Exercise – Format the data below as a numbered list, skipping any blank lines and leaving out the pictures.

Entries supplied –
══════════

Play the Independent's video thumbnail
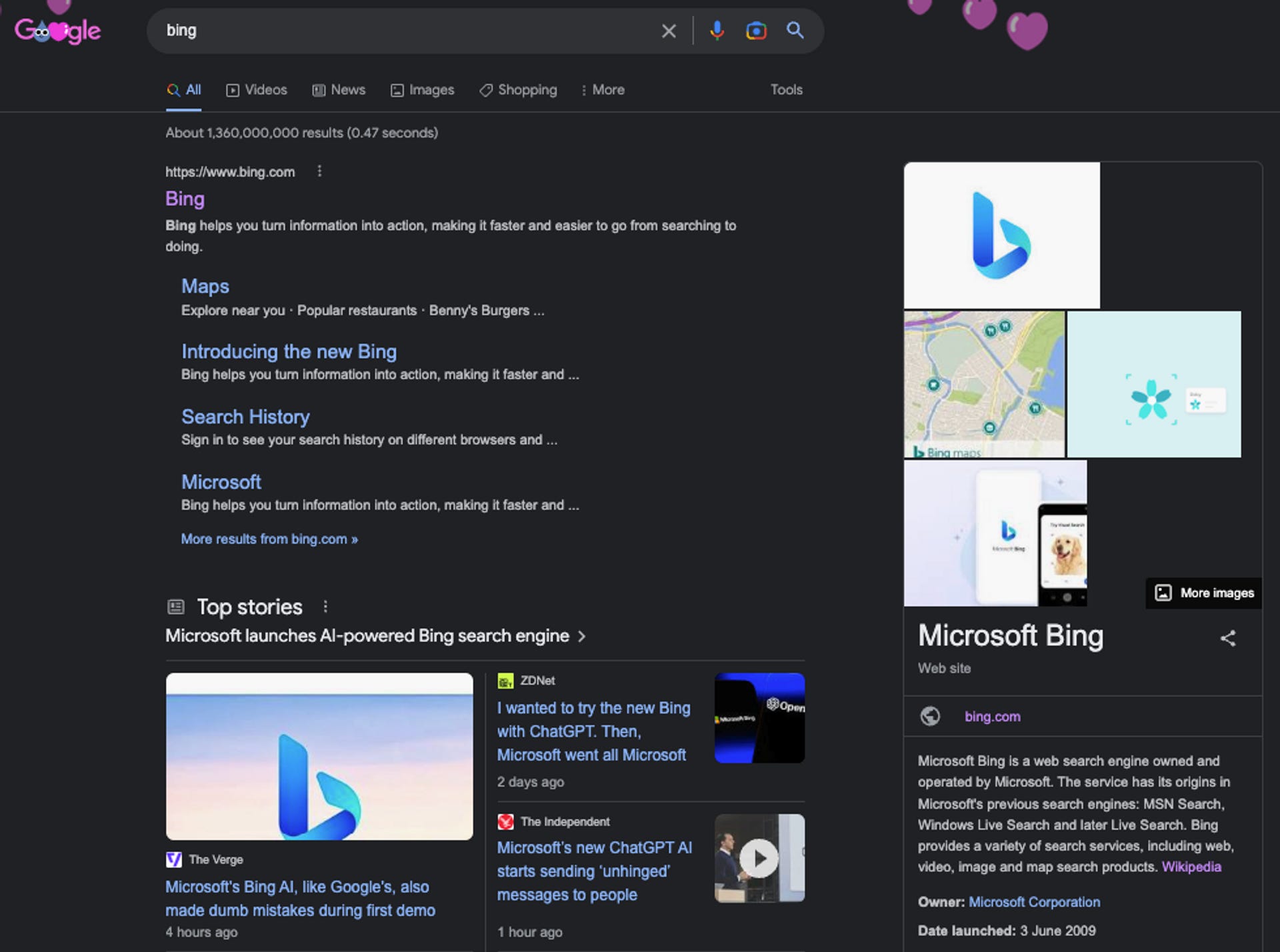Image resolution: width=1280 pixels, height=952 pixels. point(759,858)
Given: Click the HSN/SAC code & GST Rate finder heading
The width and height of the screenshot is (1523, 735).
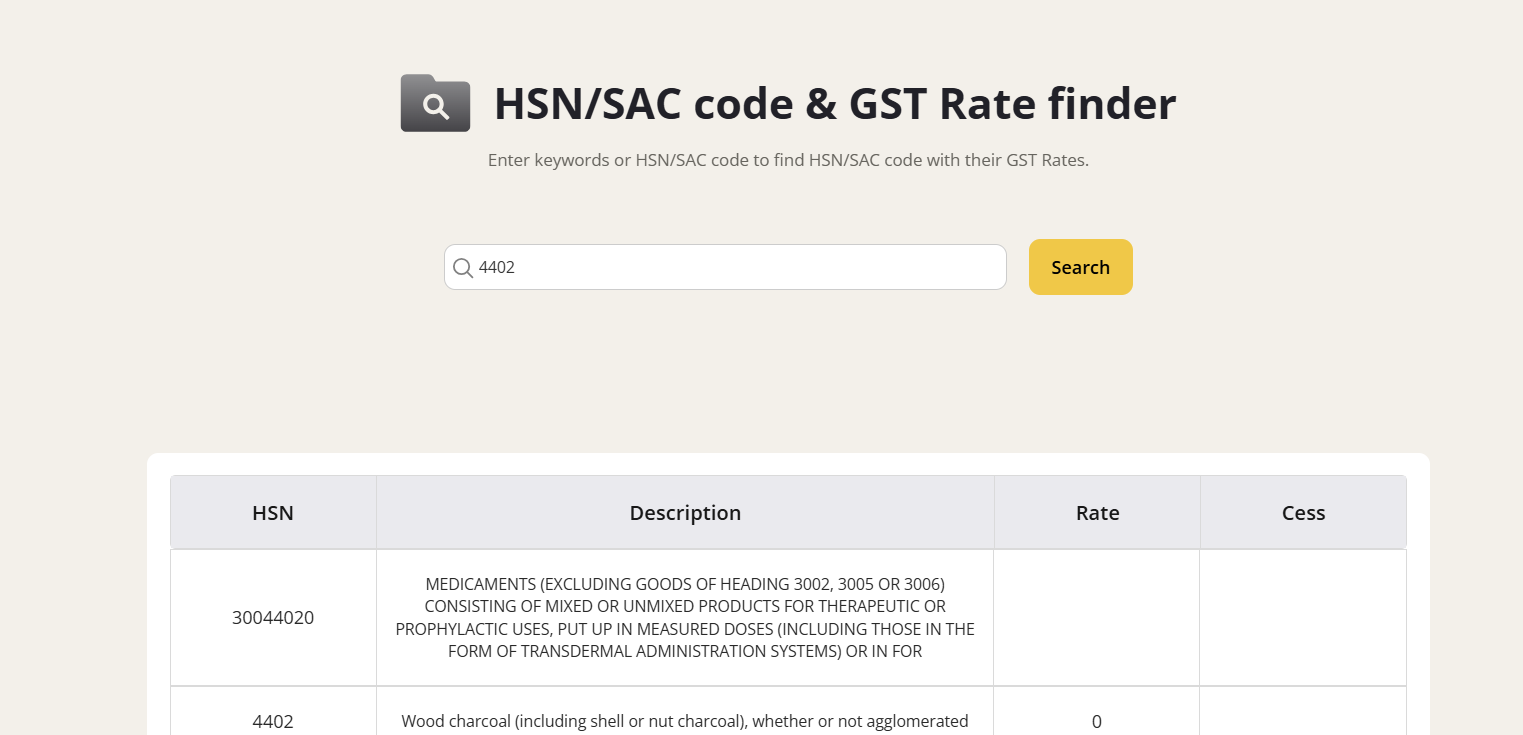Looking at the screenshot, I should [x=835, y=104].
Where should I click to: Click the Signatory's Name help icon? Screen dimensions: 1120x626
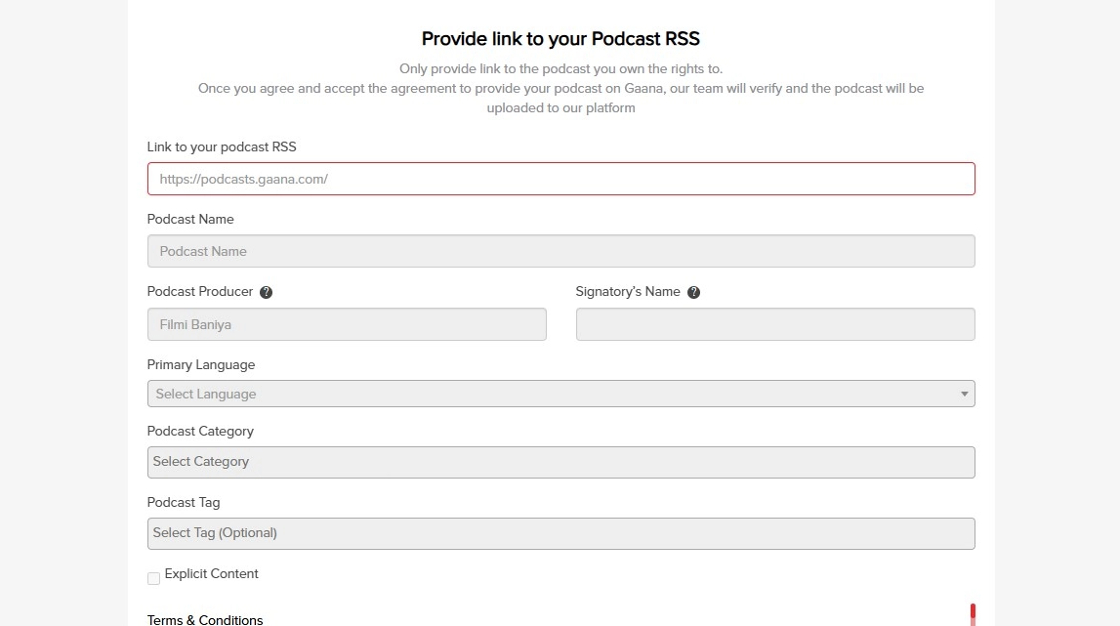click(x=694, y=293)
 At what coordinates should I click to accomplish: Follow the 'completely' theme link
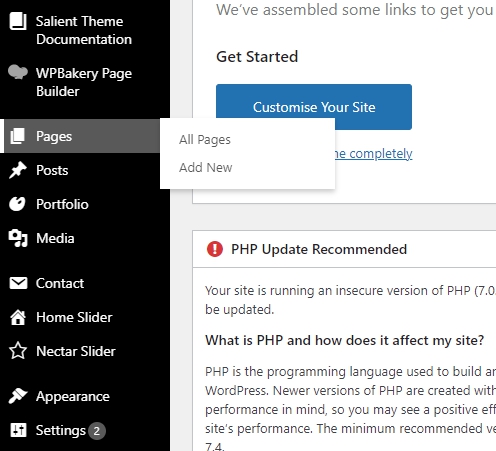tap(374, 154)
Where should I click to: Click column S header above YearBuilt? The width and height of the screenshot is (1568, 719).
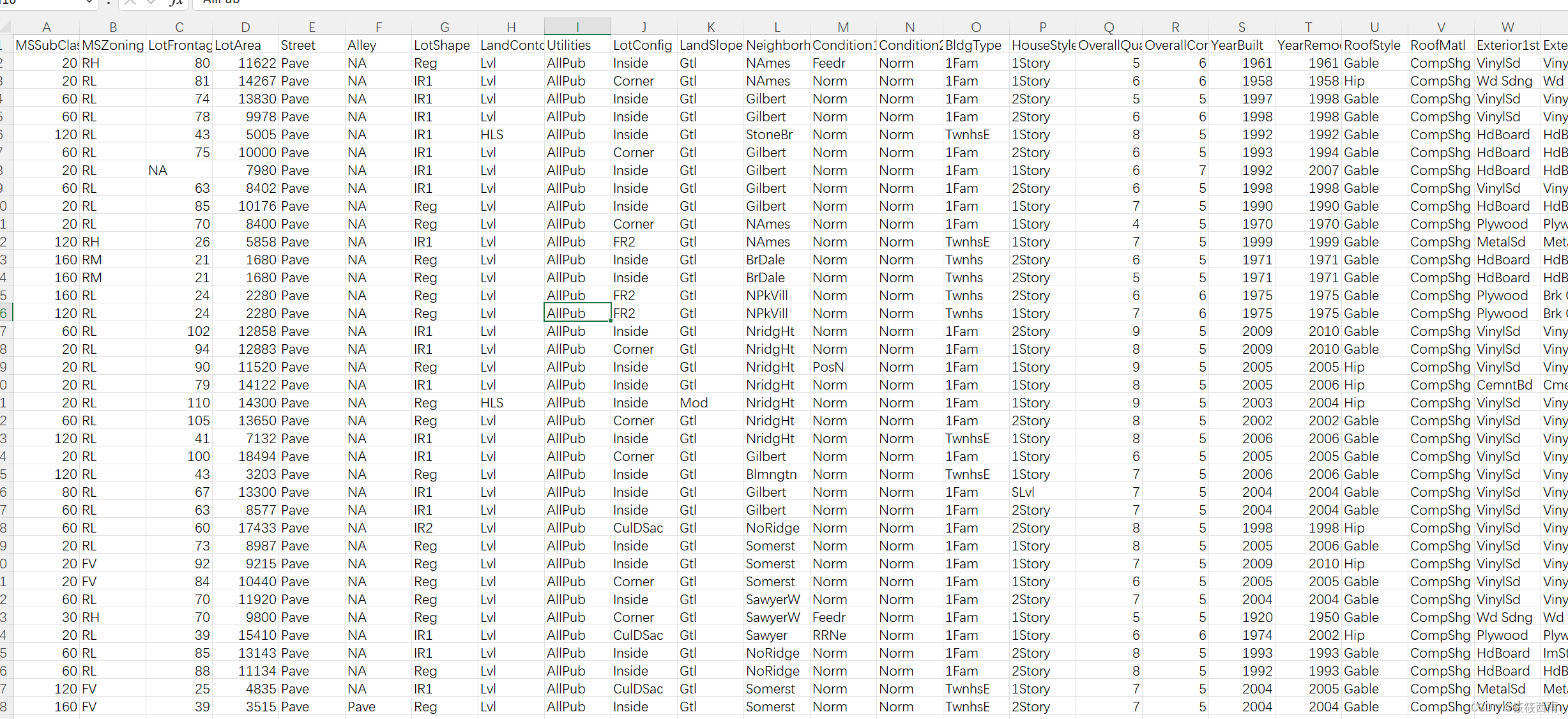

══════════

Task result –
1. Play the Independent's video thumbnail
2. Image resolution: width=1280 pixels, height=952 pixels. point(759,858)
3. Given: Click the HSN/SAC code & GST Rate finder heading
4. The width and height of the screenshot is (1523, 735).
5. Looking at the screenshot, I should [x=835, y=104].
6. Where should I click to: Click the Signatory's Name help icon? Screen dimensions: 1120x626
7. click(x=694, y=293)
8.  At what coordinates should I click to accomplish: Follow the 'completely' theme link
9. tap(374, 154)
10. Where should I click to: Click column S header above YearBuilt? The width and height of the screenshot is (1568, 719).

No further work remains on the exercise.